[INSTRUCTIONS TO FOLLOW] All lines from the line containing "https://hh.ru/vacancy/119404863 (67, 164)" up to and including the last line of the entries must be written out exactly, with no others.

Source data
== Segment start ==

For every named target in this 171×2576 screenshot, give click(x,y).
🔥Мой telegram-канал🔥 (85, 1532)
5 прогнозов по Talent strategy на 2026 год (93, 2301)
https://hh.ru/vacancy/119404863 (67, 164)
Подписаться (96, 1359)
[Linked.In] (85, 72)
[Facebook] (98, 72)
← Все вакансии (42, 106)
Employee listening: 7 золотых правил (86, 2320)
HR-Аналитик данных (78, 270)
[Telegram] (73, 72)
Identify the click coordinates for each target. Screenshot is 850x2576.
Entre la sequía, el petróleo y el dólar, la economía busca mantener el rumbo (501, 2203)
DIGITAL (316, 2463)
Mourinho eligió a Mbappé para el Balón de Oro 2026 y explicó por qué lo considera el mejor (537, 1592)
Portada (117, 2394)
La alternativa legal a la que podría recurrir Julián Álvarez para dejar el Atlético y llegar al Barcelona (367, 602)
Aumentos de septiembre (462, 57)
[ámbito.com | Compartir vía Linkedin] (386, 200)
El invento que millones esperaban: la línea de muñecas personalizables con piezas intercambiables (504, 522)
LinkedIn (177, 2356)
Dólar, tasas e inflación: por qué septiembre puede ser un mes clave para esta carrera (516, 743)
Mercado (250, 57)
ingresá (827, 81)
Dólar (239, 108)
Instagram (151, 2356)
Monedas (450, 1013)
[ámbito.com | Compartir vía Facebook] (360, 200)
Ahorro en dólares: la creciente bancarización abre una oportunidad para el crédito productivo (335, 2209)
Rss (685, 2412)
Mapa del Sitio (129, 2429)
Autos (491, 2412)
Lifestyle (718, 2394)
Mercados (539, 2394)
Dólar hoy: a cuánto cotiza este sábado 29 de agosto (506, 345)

== Segment end ==

[EXERCISE ANSWER]
https://hh.ru/vacancy/119404863 (67, 164)
Подписаться (96, 1359)
[Linked.In] (85, 72)
[Facebook] (98, 72)
← Все вакансии (42, 106)
Employee listening: 7 золотых правил (86, 2320)
HR-Аналитик данных (78, 270)
[Telegram] (73, 72)
Identify the click coordinates for each target. Screenshot is 850x2576.
Entre la sequía, el petróleo y el dólar, la economía busca mantener el rumbo (501, 2203)
DIGITAL (316, 2463)
Mourinho eligió a Mbappé para el Balón de Oro 2026 y explicó por qué lo considera el mejor (537, 1592)
Portada (117, 2394)
La alternativa legal a la que podría recurrir Julián Álvarez para dejar el Atlético y llegar al Barcelona (367, 602)
Aumentos de septiembre (462, 57)
[ámbito.com | Compartir vía Linkedin] (386, 200)
El invento que millones esperaban: la línea de muñecas personalizables con piezas intercambiables (504, 522)
LinkedIn (177, 2356)
Dólar, tasas e inflación: por qué septiembre puede ser un mes clave para esta carrera (516, 743)
Mercado (250, 57)
ingresá (827, 81)
Dólar (239, 108)
Instagram (151, 2356)
Monedas (450, 1013)
[ámbito.com | Compartir vía Facebook] (360, 200)
Ahorro en dólares: la creciente bancarización abre una oportunidad para el crédito productivo (335, 2209)
Rss (685, 2412)
Mapa del Sitio (129, 2429)
Autos (491, 2412)
Lifestyle (718, 2394)
Mercados (539, 2394)
Dólar hoy: a cuánto cotiza este sábado 29 de agosto (506, 345)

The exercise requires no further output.